## begin TEXT SECTION

Year of the Pig

Ivan Schneider

December 24, 2019

My original concept for this book review was to recommend three novels to mess up your holiday dinner.

Here’s how it would work: I recommend the novels; you read one or more of them; and then, moved by the emotional sensation of reading contemporary fiction, you’d be moved to stir it up at the family table.

“Oh, is that a holiday ham? Let me tell you about factory farming."

“That’s a really nice salad, thanks! Do you realize that our food supply is threatened by petrochemical fertilizers and contaminated groundwater?"

“Wow, thank you for preparing a meal for so many guests. I realize how much unpaid, underappreciated domestic labor it takes to run a household."

But I’m having second thoughts. Why contribute to the decline in civility? Why spoil everything?

The pig’s dead, the salad’s fresh, and the housework’s done. Go ahead, enjoy yourself. Pig out. Drink up. Reminisce. Anesthetize yourself with a movie about space aliens, cats, popes, princesses, whatever you need. Tell yourself everything’s fine.

Once that’s all done, maybe start off the new year with one of these books.

Jean-Baptiste de Amo’s novel Animalia is a multigenerational story that follows a family farm in rural France in the years before and during World War I and then to the factory farm it later became.

I’ve read more than a few war stories, but this is the first time I’ve seen a depiction of the Western Front centering the experience of cows and pigs. Requisitioned by the army, the animals are loaded into railcars, put into cattle pens, and butchered within a horrible, makeshift abattoir:

An animal that struggles in a last desperate attempt at survival must be hobbled and hit repeatedly with a lump hammer until the bones of the cranium sunder and the brain is reduced to a pulp that spurts from the ears as the animal falls on its flank and dies, shuddering, on a bed of still-warm entrails.

## end TEXT SECTION

### WORK TO DO
#1 Write out the book review word for word, everything from "Once that’s all" down to "of still-warm entrails.".
#2 Answer these questions from the book review:
(a) On what date was the book review published?
(b) How many novels did the reviewer originally plan to recommend?
(c) In what region is the family farm in Animalia set?
You won't need the records that come next.

## begin RAW RECORDS

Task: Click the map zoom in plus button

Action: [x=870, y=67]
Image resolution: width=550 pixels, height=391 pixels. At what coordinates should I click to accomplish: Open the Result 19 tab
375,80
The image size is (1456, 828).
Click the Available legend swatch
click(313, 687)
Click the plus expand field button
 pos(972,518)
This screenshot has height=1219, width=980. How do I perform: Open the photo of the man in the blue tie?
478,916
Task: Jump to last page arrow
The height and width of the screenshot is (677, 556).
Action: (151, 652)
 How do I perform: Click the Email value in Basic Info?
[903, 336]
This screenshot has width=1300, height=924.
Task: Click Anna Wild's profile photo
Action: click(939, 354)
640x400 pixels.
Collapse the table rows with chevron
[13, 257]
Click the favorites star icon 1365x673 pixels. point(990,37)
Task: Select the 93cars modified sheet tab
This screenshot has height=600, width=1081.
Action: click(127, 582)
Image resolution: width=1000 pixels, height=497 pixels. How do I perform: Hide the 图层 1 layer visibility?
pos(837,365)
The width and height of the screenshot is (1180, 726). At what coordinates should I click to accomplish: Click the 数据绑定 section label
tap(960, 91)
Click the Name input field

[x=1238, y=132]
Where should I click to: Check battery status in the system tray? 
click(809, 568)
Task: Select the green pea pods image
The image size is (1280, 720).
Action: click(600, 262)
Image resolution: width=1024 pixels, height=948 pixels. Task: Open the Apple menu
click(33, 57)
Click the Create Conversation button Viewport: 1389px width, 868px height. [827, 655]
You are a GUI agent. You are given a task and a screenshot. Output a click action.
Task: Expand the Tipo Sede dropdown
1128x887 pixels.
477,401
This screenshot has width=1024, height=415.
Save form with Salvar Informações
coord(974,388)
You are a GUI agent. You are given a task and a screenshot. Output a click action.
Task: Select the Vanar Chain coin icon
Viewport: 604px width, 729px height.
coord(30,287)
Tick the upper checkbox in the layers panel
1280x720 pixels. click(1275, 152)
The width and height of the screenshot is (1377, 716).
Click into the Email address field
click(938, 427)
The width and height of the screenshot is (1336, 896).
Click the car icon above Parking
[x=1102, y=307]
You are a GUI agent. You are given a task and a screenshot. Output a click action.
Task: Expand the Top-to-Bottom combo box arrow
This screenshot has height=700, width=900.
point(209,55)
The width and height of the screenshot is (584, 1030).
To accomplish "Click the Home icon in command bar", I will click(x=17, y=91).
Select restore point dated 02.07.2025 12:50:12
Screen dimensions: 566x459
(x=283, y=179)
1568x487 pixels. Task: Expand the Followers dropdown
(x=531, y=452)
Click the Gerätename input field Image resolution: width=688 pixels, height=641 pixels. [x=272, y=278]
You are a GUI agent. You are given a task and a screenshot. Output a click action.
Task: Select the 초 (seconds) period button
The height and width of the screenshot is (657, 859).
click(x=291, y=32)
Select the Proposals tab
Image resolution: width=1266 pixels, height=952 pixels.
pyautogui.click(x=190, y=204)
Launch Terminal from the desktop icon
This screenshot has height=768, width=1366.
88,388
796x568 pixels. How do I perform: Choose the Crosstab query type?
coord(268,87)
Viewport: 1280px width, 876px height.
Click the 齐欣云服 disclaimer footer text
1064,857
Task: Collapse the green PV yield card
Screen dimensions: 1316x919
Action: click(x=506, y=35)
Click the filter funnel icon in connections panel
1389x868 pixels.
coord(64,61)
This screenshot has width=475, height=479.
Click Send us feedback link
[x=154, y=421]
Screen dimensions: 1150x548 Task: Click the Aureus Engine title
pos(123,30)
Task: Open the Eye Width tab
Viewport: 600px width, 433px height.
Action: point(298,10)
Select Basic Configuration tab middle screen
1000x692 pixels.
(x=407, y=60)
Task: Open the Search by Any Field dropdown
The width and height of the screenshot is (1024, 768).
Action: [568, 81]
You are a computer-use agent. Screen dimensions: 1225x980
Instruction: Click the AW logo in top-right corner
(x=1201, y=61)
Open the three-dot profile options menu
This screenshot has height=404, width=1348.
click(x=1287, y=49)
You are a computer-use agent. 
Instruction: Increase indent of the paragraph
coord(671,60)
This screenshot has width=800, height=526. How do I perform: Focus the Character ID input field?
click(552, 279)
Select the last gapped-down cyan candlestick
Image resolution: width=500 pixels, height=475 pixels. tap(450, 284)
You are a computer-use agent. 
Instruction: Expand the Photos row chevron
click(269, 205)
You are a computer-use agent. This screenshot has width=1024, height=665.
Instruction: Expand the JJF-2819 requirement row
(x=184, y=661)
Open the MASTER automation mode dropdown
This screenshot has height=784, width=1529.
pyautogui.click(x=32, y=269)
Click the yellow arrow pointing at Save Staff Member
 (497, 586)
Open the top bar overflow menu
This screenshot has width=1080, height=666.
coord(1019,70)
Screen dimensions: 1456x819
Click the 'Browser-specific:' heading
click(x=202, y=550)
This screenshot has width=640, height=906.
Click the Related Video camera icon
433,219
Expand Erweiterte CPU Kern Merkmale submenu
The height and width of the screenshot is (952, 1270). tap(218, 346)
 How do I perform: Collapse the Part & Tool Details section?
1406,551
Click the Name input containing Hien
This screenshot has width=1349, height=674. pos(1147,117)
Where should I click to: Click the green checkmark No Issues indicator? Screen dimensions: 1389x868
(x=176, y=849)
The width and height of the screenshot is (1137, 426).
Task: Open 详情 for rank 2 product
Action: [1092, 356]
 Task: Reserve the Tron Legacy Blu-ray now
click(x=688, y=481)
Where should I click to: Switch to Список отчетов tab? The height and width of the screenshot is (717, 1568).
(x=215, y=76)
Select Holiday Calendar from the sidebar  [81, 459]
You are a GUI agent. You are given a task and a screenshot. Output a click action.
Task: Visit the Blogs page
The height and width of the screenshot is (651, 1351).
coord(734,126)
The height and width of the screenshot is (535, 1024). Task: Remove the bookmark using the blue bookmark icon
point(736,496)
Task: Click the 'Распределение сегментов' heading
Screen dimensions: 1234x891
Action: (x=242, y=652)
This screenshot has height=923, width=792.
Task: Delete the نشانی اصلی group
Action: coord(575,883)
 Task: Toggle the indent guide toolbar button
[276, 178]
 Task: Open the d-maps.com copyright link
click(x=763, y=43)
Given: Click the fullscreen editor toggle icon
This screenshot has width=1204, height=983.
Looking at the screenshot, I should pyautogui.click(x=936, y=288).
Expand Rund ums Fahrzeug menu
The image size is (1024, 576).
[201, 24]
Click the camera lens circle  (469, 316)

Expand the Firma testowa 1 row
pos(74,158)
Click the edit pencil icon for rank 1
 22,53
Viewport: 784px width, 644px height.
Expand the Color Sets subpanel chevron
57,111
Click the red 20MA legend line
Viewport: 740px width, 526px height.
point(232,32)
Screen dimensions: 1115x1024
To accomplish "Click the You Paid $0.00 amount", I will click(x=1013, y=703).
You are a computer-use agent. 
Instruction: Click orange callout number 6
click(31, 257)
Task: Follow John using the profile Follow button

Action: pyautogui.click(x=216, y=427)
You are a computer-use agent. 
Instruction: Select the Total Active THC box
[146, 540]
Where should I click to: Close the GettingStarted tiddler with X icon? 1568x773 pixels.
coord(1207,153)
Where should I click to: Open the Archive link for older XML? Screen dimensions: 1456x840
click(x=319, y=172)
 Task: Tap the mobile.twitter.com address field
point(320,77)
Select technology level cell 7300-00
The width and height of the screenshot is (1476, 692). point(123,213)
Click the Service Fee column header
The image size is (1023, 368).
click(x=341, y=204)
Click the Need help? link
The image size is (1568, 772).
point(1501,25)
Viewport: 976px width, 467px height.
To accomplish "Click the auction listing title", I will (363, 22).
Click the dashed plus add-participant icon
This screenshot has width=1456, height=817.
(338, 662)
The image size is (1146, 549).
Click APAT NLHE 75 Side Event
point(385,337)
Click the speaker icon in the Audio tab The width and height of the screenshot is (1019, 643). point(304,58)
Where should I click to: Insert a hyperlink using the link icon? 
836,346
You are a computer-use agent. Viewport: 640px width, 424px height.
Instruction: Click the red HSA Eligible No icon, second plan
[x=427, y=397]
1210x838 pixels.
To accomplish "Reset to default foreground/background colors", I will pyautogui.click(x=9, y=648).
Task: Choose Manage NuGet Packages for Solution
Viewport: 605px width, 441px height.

## end RAW RECORDS

### ANSWERS BY TASK
#1
Once that’s all done, maybe start off the new year with one of these books.

Jean-Baptiste de Amo’s novel Animalia is a multigenerational story that follows a family farm in rural France in the years before and during World War I and then to the factory farm it later became.

I’ve read more than a few war stories, but this is the first time I’ve seen a depiction of the Western Front centering the experience of cows and pigs. Requisitioned by the army, the animals are loaded into railcars, put into cattle pens, and butchered within a horrible, makeshift abattoir:

An animal that struggles in a last desperate attempt at survival must be hobbled and hit repeatedly with a lump hammer until the bones of the cranium sunder and the brain is reduced to a pulp that spurts from the ears as the animal falls on its flank and dies, shuddering, on a bed of still-warm entrails.

#2
(a) December 24, 2019
(b) Three
(c) Rural France